[cwn] Attn: Development Editor, Latest Caml Weekly News

Tue May 7 08:01:48 PDT 2013

Hello,

Here is the latest Caml Weekly News, for the week of April 30 to May 07, 2013.

1) OCaml mechanize?
2) -principal
3) Request for feedback: A problem with injectivity and GADTs
4) Other Caml News

========================================================================
1) OCaml mechanize?
Archive: <https://sympa.inria.fr/sympa/arc/caml-list/2013-05/msg00003.html>
------------------------------------------------------------------------
** Continuing the thread from last week, Richard Jones said:

> There are bindings to Perl's WWW::Mechanize in perl4caml. Its website
> seems down,

The latest code is in the git repo:

<http://git.annexia.org/?p=perl4caml.git;a=summary>

========================================================================
2) -principal
Archive: <https://sympa.inria.fr/sympa/arc/caml-list/2013-05/msg00008.html>
------------------------------------------------------------------------
** Yaron Minsky asked and Jacques Garrigue replied:

> Can anyone describe the pluses and minuses of turning on -principal?
> Is it considered to be good practice for codebases that are compatible
> with it?  Can it change behavior of currently working code?

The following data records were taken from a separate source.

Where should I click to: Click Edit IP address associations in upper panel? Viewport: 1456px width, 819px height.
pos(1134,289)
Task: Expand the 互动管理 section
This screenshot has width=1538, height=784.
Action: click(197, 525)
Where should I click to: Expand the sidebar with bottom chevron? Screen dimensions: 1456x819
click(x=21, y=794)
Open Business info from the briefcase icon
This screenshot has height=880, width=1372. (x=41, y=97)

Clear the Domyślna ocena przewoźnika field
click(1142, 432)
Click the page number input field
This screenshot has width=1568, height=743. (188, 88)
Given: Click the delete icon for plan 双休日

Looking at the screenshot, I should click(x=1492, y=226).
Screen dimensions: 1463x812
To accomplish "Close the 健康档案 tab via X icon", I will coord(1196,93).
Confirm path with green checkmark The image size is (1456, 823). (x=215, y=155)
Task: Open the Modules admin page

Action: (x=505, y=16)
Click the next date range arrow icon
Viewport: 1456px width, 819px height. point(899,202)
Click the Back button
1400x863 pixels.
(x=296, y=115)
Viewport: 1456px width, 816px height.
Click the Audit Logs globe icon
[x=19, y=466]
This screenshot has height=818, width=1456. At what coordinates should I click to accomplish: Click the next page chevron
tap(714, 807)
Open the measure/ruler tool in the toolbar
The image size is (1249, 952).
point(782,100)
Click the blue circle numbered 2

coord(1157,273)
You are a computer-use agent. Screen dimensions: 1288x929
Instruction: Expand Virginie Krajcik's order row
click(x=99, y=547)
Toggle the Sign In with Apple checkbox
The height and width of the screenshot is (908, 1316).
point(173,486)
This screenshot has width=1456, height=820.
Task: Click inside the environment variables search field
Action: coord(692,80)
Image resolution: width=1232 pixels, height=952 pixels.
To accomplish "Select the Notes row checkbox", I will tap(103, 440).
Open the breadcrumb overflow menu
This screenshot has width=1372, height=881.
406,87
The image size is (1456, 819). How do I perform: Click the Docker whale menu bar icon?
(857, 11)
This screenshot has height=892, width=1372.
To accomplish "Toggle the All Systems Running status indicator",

Turning on -principal allows detecting "risky" uses of type information to
help type inference.
By risky I mean that success or failure of type inference may depend
on the order in which subexpressions are typed.
This kind of type information is only used by a limited number of features:
* polymorphic methods
* using different order of labeled arguments in a function
* some discarding of optional arguments
* choice of the source type in a coercion (i.e. automatic upgrading of
   (expr :> t2) into (expr : t1 :> t2) when the type of expr is closed).
  This is particularly useful for private type abbreviations.
* GADTs
* disambiguation of record field and constructor names (new in trunk)

The technical definition is based on polymorphism, but the intuition
is that type information follows the (functional) flow of data, even going
through polymorphic functions (being conservative when merging flows).
So a simple way to understand is: supposing that type annotation physically
adds type information to the expression they decorate, will all values
reaching the use point be decorated?
It also flows backward (the expected type is propagated), but does not
go through functions in that case.

# type t = < id: 'a. 'a -> 'a >;;
type t = < id : 'a. 'a -> 'a >
# let f (x : t) = x, x#id;;     (* safe code: the type of x is known at all its use points *)
val f : t -> t * ('a -> 'a) = <fun>
# let f x = (x : t), x#id;;     (* unsafe code: the type is only known because typing goes from left to right *)
Warning 18: this use of a polymorphic method is not principal.
val f : t -> t * ('a -> 'a) = <fun>
# let f x = x#id, (x : t);;    (* just exchanging the members of the pair causes a failure *)
Error: This expression has type < id : 'a; .. >
       but an expression was expected of type t
       The universal variable 'a0 would escape its scope

In an ideal world, I would suggest systematically using -principal, as it makes
the notion of "known type" well-defined.
However, there are drawbacks to -principal
* type inference is slower (more copying occurs)
* cmi's become bigger
The first point is mainly a problem if you use objects.
The second one if you have already problems with cmi size (again, mostly objects)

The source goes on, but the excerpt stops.